Clou couchait seul dans le sien avec ses cailloux ; et c’est seulement peu après qu’il eut été rejoindre ses cailloux que la chose a commencé, parce que le troupeau ne dormait pas, lui non plus, sous sa roche.

Peu après que Clou avait été se coucher, on a entendu que les bêtes s’agitaient, par une sonnaille secouée, une de ces cloches qu’elles portent pendues autour du cou à une large courroie de cuir, — en beau bronze, avec des dessins dessus. Comme si quelqu’un approchait, et une première bête inquiète de voir qu’on vient, tourne la tête, fait bouger le battant de sa cloche ; puis une deuxième bête s’inquiète, tandis que la première cloche commence déjà de sonner à coups plus rapides comme quand on prend le trot. Et brusquement, là-bas, sous l’avancement de la roche, ce fut comme quand on met le feu à un tas de paille, à cause de toutes ces sonnailles qui montèrent brusquement dans l’air avec leur bruit, puis se sont répandues en larges cercles de tout côté et à plat dans le pâturage, tandis que l’air bougeait comme quand on secoue un drap par les quatre coins.

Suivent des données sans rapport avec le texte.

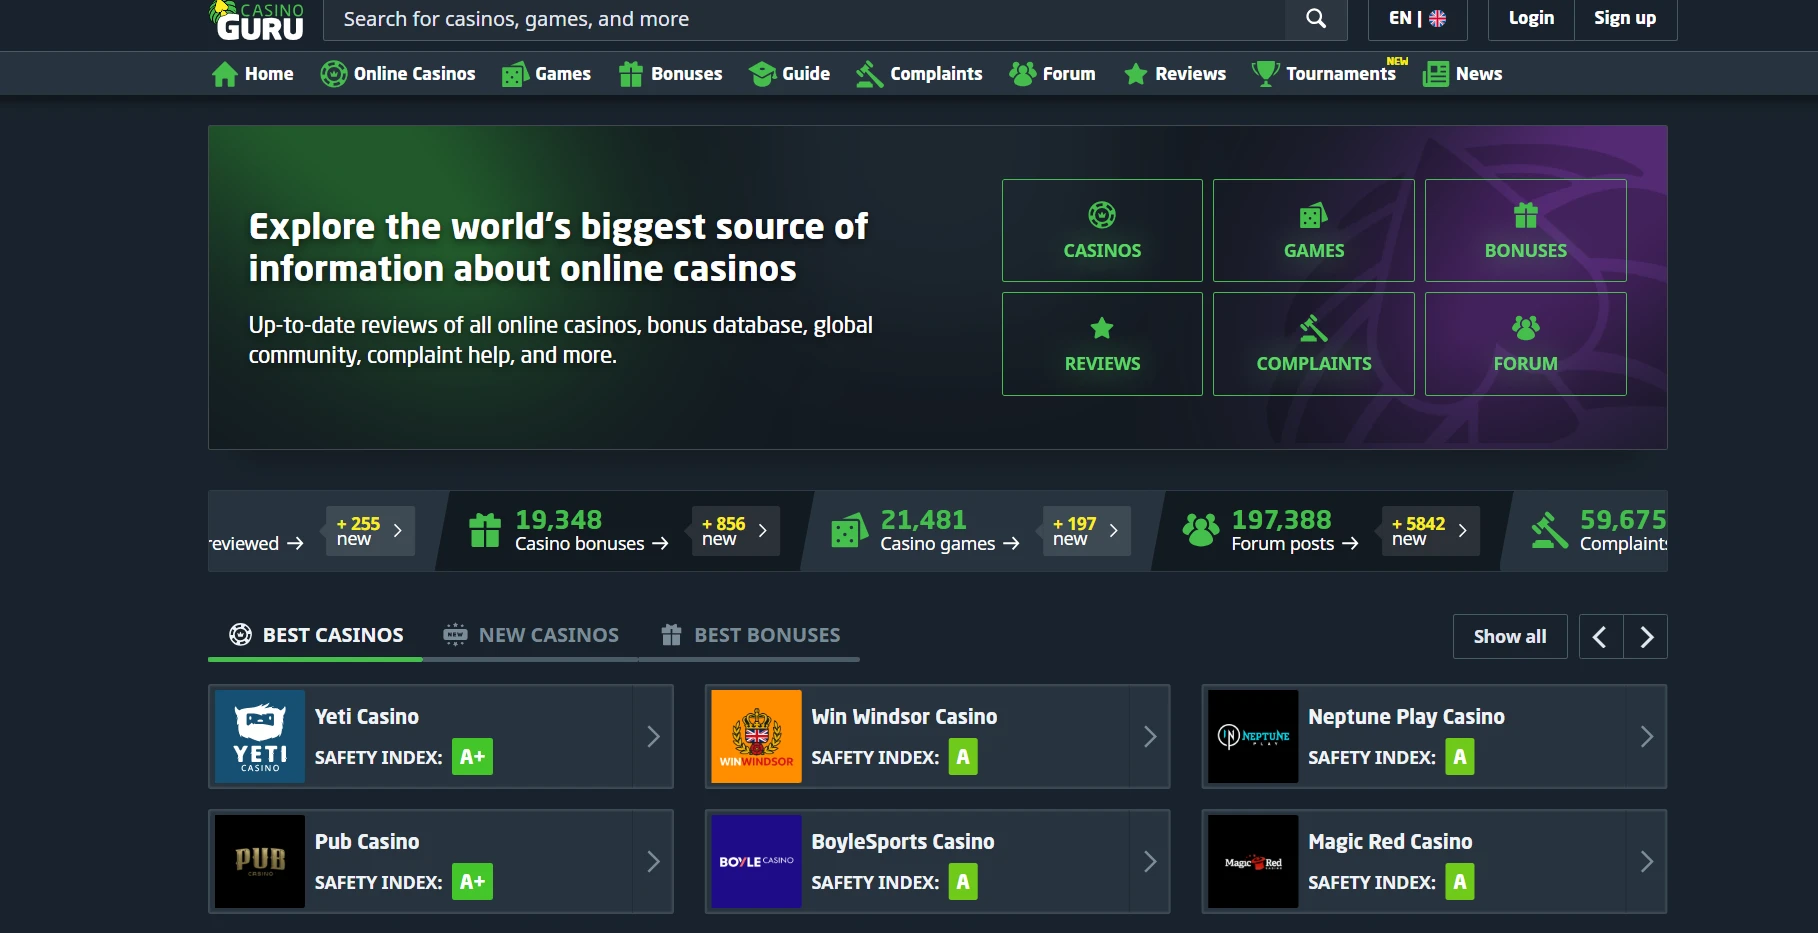The width and height of the screenshot is (1818, 933).
Task: Open the REVIEWS star tile
Action: [1102, 344]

Pourtant, eux ne bougèrent pas.

Ils sont restés étendus, le maître et le neveu sur l’un des lits, Joseph et Barthélemy sur l’autre, roulés étroitement dans leurs couvertures comme des morts, ne laissant voir d’eux-mêmes que la forme d’un corps sous les couvertures à rayures. Une sonnaille détachée des autres venait à présent rapidement à eux avec son tapement sec, puis ce fut le bruit sourd et gras des sabots qui s’écrasaient sur les pierres, parce que la bête venait au grand galop et elle a passé devant la porte du chalet ; mais aucun d’eux ne remuait encore.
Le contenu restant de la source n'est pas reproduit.